[DOCUMENT TEXT]:
*****

[sbinews] Researchscope- Article on SBI (Economic Times)

  • From: "Rajendra S. Pai" <rajendra.pai@xxxxxxxxx>
  • To: <sbinews@xxxxxxxxxxxxx>
  • Date: Mon, 19 Jan 2004 09:22:08 +0530

State Bank of India
All cleaned up: CLSA Asia Pacific Mkts
(Economic Times)

State Bank of India's (SBI) years of rising NPL provisions are set for a
sharp reversal with an accelerating economic recovery driving asset-quality
improvement. SBI has also made up for past underprovisioning with its NPL
coverage now at 70%. We forecast the bank's core ROE to rise by 250bps over
the next two years thanks to organisational restructuring and a credit-cycle
upswing. The stock's rerating should extend to our consolidated-PB target of
1.25x (currently on 1.1x). BUY

Rising provision charges to reverse
The Indian economy is on an upswing and corporate profitability has seen a
sharp turnaround. Credit upgrades are now outstripping downgrades. With a
25% share of system assets, SBI is a beneficiary of this trend. The bank's
NPL ratio has already fallen to 9% (vs 20% a decade ago) and recovery rates
are also set to rise thanks to the better macro environment and a tighter
legal framework. As SBI ramped up NPL coverage over the last two years,
provision charges soared to more than 2.5% of loans. With coverage now at a
comfortable 70% and the bank's transition to the 90-day-NPL-recognition
norm, provision-charge levels will normalise to 1.5% from FY05CL down a
sharp 30% YoY

ROE set for a boost
We forecast SBI's core ROE to rise by 250bps over the next two years as it
benefits from ongoing organisational and asset restructuring as well as a
credit-cycle upswing. The bank's intermediation costs are in decline due to
reduced manpower costs and productivity gains from new technology
initiatives. A technology upgrade is currently underway and branch
restructuring will start this year. SBI will also benefit from  a pick-up in
system-loan growth as it will  lift loan-to-deposit ratios. A shift in loan
mix in favour of retail will also ease margin pressure.

Valuations remain compelling
SBI's share price is up 124% in absolute terms and 22% relative to the
market over the past year. However, the stock still trades on 1.1x
consolidated book and offers the best value proposition among regional
banks. We believe improved loan-book credibility and rising core ROE will
extend SBI's rerating to our target consolidated-PB multiple of 1.25x, or
Rs750 (US$16.4). An unrealised gain of Rs200bn (or 100% of shareholders.
funds) on its treasury portfolio and potential embedded value in
subsidiaries further enhance the stock's upside potential.

*****

[JOBS]:
1. In the SBI article, rewrite the passage from "Valuations remain compelling" up to and including "stock's upside potential.", replacing "regional" with "Asian".
2. Translate this sentence from the SBI article into Spanish: "Credit upgrades are now outstripping downgrades."

[DATASET SECTION]:
*****

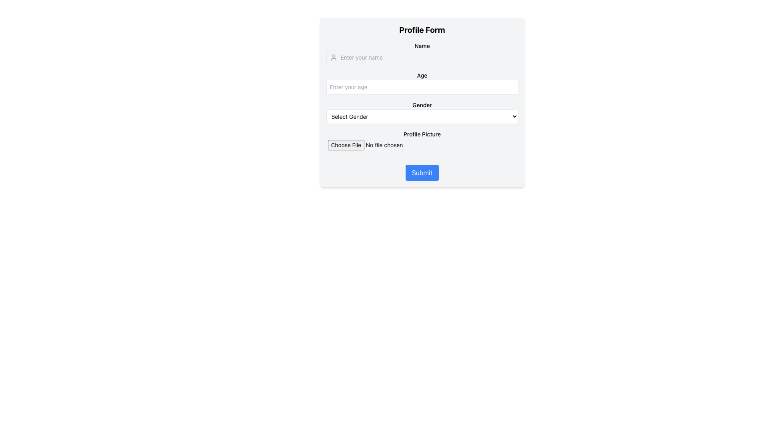  Describe the element at coordinates (422, 104) in the screenshot. I see `the Text Label indicating the gender selection field, which is located directly above the 'Select Gender' dropdown menu in the middle section of the form` at that location.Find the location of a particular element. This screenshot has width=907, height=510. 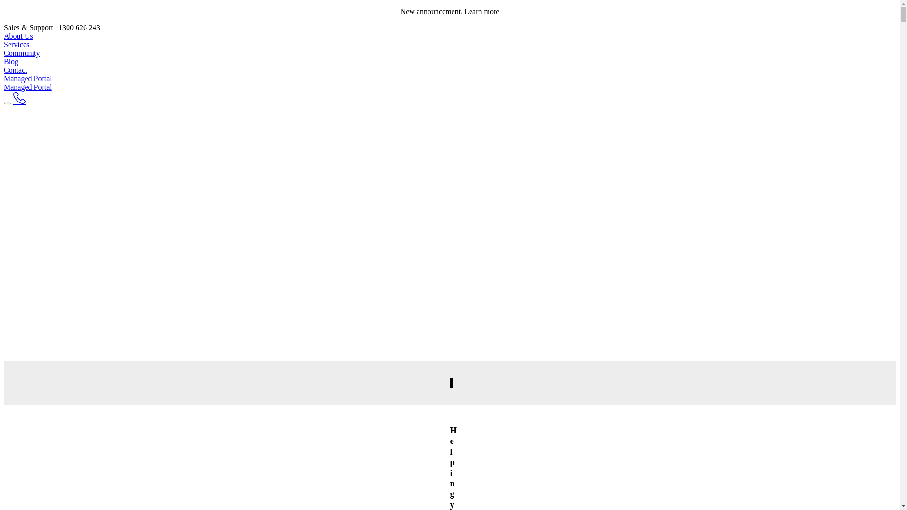

'Services' is located at coordinates (16, 44).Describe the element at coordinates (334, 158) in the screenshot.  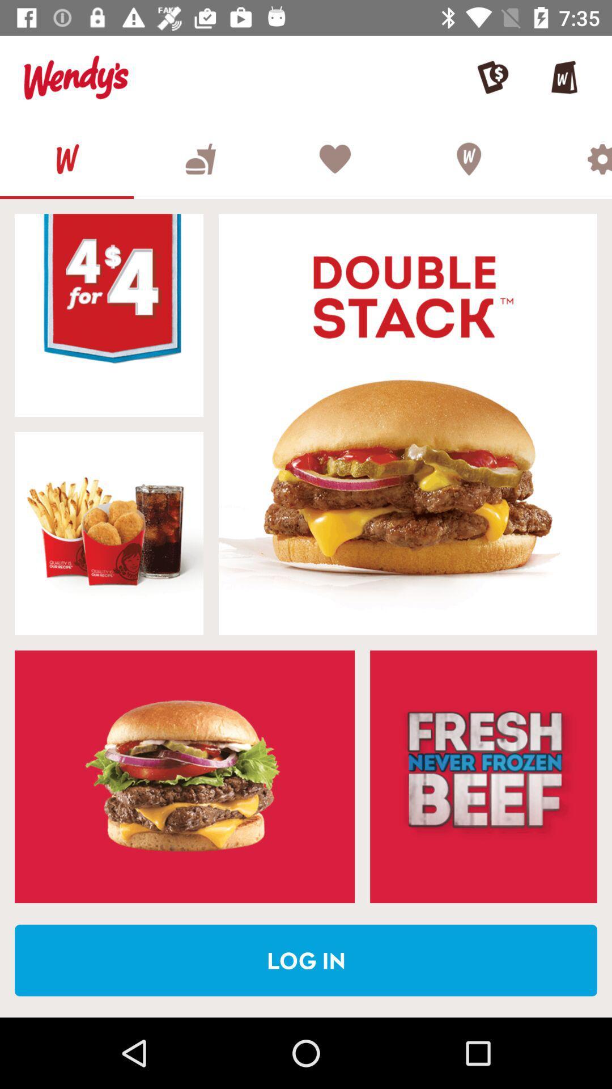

*****

[IN RESPONSE]:
1.
Valuations remain compelling
SBI's share price is up 124% in absolute terms and 22% relative to the
market over the past year. However, the stock still trades on 1.1x
consolidated book and offers the best value proposition among Asian
banks. We believe improved loan-book credibility and rising core ROE will
extend SBI's rerating to our target consolidated-PB multiple of 1.25x, or
Rs750 (US$16.4). An unrealised gain of Rs200bn (or 100% of shareholders.
funds) on its treasury portfolio and potential embedded value in
subsidiaries further enhance the stock's upside potential.

2. Las mejoras de calificación crediticia superan ahora a las rebajas.